Yutkunmadan edemedim...
Sanki bir şey arıyor gibiydi yüzümde. Tekrar yutkundum ve tekrar. Gözlerimin dolmasına engel olamadım.
Abi senin de mi gizli bir sevdan vardı? Sen sessiz sedasızca yas mı tutuyorsun, ondan mı bu enkazın?
Abim elini çenesinden indirdi ve masanın üzerinde yumruk şeklinde koydu.
Yanımda dikilen Dilan'ın elini tuttum birden. Dilan bana doğru eğildi anlamayarak.
"Git abime de! Evin istemiyor de,"dedim bir solukta.

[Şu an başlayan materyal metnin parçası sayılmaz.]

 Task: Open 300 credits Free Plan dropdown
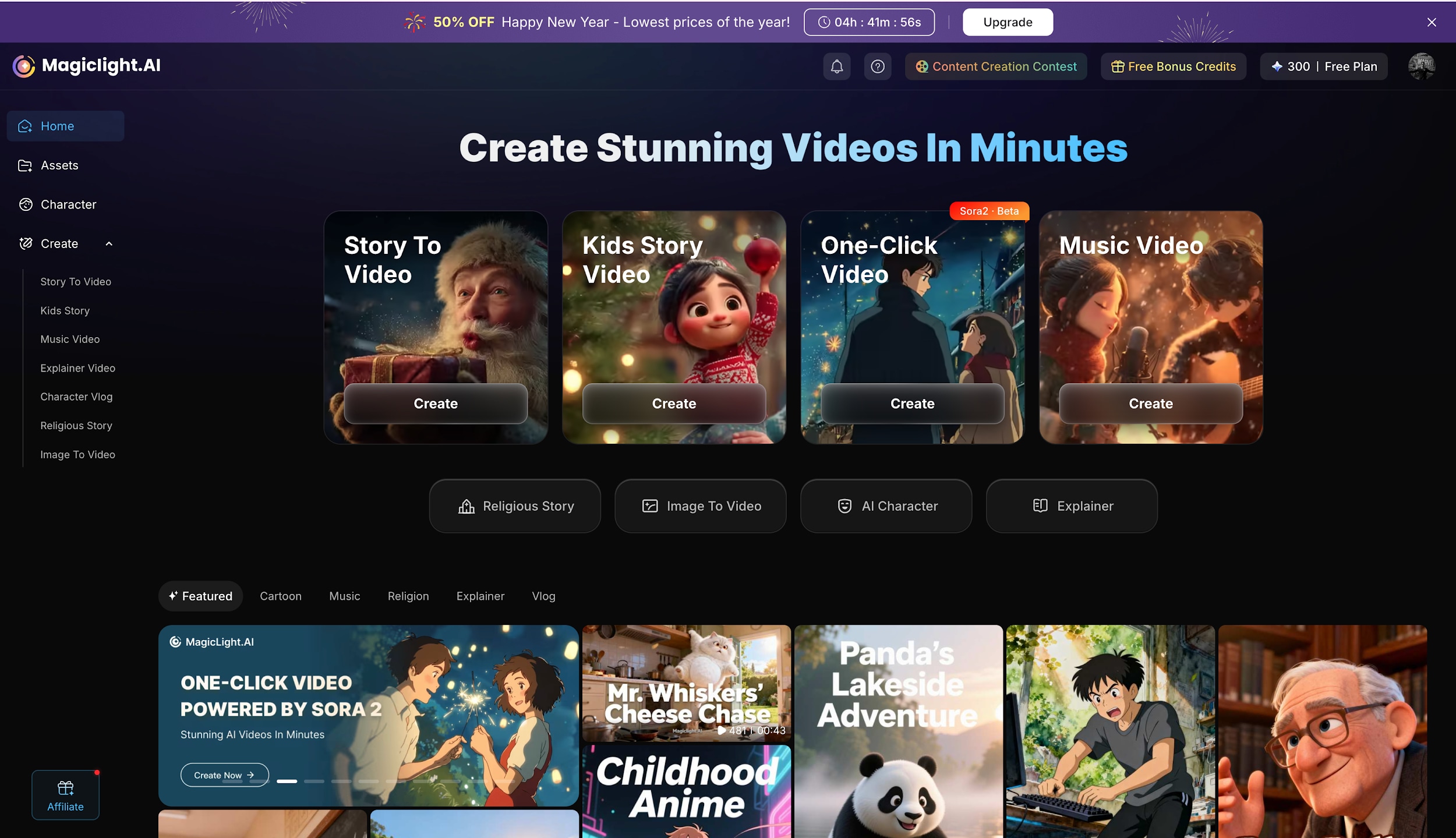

Bunca yıl abilik yapmamış birinden şuan abilik dileniyordum çünkü istemiyorum desem çekip çıkaracak gibiydi beni bu karanlıktan.
Dilan'ın dudakları şaşkınlıkla aralanırken hızlıca kendini toparladı ve hızlı adımlarla abime doğru ilerledi.
Dilan'ın kendisine doğru geldiğini gören abim yerinde dikleşti. Anlamıştı benim haber gönderdiğimi.
Dilan çok abime yaklaşmadan durdu önünde laf söz olmasın diye. Abim arkası dönük Dilan'dan çıkan kelimeler ile hızlı yerinden kalkmasıyla bana doğru ilerledi.
Ben nefesimi tutmuş olacakları beklerken konağın tahta kapısı aldığı darbe ile geri savruldu.
Ben korkuyla irkilirken kapıda abim gibi yıkık bir enkaz gördüm.
Berzan Beritan...
Konağın tahta kapısını tekme ile savurmuş belinde ki silahı çıkarmıştı.
Abim de belinde ki silaha davranırken Berzan Beritan'ın boriton sesi yankılandı.
"Devran Ezman, gel dedin geldim. Ya öleceksin, ya öldüreceksin!"